▶ TASK MATERIAL

☆ ☆ ☆ ☆

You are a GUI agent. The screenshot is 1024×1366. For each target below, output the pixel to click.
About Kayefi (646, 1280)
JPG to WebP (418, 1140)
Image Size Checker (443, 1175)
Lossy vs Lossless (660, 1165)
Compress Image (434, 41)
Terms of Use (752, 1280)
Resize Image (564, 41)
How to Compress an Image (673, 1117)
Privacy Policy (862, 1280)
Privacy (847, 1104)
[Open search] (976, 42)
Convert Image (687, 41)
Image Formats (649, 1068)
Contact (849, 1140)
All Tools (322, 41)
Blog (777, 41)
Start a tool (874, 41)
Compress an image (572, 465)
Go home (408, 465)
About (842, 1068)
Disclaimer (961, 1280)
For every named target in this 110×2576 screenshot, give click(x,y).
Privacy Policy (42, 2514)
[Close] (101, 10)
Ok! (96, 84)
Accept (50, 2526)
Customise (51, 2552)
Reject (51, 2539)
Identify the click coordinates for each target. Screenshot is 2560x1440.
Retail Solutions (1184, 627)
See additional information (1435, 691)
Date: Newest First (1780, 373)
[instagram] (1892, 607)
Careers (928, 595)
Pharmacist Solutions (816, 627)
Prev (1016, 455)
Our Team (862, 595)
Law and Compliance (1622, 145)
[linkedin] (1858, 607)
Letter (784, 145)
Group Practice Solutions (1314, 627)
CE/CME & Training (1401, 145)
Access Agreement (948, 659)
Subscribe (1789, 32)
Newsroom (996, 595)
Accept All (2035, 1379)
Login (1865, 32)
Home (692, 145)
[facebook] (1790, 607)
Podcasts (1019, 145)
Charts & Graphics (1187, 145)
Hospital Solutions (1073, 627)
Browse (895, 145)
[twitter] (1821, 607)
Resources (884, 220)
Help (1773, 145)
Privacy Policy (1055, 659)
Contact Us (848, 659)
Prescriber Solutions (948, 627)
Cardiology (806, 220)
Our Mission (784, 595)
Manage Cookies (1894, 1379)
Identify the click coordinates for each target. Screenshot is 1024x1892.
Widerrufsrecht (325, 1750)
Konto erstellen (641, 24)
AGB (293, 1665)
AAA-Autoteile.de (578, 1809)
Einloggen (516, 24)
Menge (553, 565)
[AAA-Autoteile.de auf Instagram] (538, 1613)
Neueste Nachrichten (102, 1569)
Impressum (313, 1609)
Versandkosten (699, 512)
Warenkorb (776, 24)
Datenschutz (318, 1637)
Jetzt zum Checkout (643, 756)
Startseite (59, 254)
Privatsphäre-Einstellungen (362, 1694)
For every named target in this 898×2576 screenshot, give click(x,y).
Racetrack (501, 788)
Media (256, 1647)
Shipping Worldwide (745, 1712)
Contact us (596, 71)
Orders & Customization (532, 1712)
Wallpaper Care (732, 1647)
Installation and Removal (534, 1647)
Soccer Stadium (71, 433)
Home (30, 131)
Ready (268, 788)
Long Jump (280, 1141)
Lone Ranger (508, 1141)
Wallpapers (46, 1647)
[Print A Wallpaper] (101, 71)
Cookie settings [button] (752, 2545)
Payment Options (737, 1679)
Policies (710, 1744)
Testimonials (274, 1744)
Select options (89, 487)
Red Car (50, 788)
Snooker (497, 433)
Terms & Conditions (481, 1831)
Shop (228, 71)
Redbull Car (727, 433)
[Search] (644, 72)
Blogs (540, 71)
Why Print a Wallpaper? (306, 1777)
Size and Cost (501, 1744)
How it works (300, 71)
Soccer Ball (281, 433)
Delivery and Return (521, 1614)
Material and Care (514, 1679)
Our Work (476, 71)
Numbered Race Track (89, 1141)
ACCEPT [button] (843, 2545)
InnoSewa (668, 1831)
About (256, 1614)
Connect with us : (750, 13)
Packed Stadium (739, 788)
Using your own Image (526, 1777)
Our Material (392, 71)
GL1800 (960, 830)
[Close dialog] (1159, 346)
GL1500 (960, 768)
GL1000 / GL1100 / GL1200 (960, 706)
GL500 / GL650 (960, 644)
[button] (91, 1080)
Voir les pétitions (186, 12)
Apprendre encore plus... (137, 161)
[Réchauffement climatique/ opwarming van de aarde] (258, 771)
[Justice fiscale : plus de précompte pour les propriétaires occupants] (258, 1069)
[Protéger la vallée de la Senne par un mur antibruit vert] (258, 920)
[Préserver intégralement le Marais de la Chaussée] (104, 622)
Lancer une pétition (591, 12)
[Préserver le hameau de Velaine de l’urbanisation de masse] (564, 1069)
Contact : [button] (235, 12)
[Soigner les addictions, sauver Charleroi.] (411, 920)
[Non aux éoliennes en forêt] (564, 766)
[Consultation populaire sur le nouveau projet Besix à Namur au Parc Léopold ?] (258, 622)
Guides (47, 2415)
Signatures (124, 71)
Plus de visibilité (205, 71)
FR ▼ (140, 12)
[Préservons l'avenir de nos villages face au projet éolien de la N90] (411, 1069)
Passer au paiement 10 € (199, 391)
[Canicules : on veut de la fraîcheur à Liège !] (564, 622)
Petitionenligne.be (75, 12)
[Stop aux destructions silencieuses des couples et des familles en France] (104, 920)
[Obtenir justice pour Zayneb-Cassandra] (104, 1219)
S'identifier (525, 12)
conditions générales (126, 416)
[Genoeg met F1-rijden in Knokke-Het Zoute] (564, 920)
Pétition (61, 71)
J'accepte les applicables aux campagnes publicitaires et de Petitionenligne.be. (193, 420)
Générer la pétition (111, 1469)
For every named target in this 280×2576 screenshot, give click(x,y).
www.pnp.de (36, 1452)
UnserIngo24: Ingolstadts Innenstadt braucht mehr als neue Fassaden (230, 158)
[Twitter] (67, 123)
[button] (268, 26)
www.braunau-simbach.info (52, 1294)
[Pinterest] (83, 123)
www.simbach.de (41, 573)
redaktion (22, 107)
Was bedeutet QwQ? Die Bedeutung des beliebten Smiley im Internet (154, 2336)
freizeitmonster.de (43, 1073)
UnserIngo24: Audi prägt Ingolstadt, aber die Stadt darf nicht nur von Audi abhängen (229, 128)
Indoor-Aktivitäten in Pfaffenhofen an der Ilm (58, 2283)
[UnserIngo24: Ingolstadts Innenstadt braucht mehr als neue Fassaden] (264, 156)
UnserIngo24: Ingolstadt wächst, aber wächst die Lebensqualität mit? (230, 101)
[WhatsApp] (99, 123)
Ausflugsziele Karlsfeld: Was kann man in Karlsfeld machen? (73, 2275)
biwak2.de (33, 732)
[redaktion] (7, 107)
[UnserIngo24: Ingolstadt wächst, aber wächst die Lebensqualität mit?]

☆ ☆ ☆ ☆

▶ PROBLEM TO SOLVE
Only the lines from the one containing "How to Compress an Image (673, 1117)" through the one containing "Accept All (2035, 1379)" are to be retyped, both boundary lines included, with no other material.

▶ EXERCISE RESPONSE
How to Compress an Image (673, 1117)
Privacy Policy (862, 1280)
Privacy (847, 1104)
[Open search] (976, 42)
Convert Image (687, 41)
Image Formats (649, 1068)
Contact (849, 1140)
All Tools (322, 41)
Blog (777, 41)
Start a tool (874, 41)
Compress an image (572, 465)
Go home (408, 465)
About (842, 1068)
Disclaimer (961, 1280)
For every named target in this 110×2576 screenshot, give click(x,y).
Privacy Policy (42, 2514)
[Close] (101, 10)
Ok! (96, 84)
Accept (50, 2526)
Customise (51, 2552)
Reject (51, 2539)
Identify the click coordinates for each target. Screenshot is 2560x1440.
Retail Solutions (1184, 627)
See additional information (1435, 691)
Date: Newest First (1780, 373)
[instagram] (1892, 607)
Careers (928, 595)
Pharmacist Solutions (816, 627)
Prev (1016, 455)
Our Team (862, 595)
Law and Compliance (1622, 145)
[linkedin] (1858, 607)
Letter (784, 145)
Group Practice Solutions (1314, 627)
CE/CME & Training (1401, 145)
Access Agreement (948, 659)
Subscribe (1789, 32)
Newsroom (996, 595)
Accept All (2035, 1379)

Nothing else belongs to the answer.